→ PROBLEM STATEMENT:
Would you restate all the data that follows, word for word?

··· TASK MATERIAL ···

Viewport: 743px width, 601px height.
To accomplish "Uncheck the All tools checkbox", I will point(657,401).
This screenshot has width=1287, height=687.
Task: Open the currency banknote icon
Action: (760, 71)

···

→ EXERCISE OUTPUT:
Viewport: 743px width, 601px height.
To accomplish "Uncheck the All tools checkbox", I will point(657,401).
This screenshot has width=1287, height=687.
Task: Open the currency banknote icon
Action: (760, 71)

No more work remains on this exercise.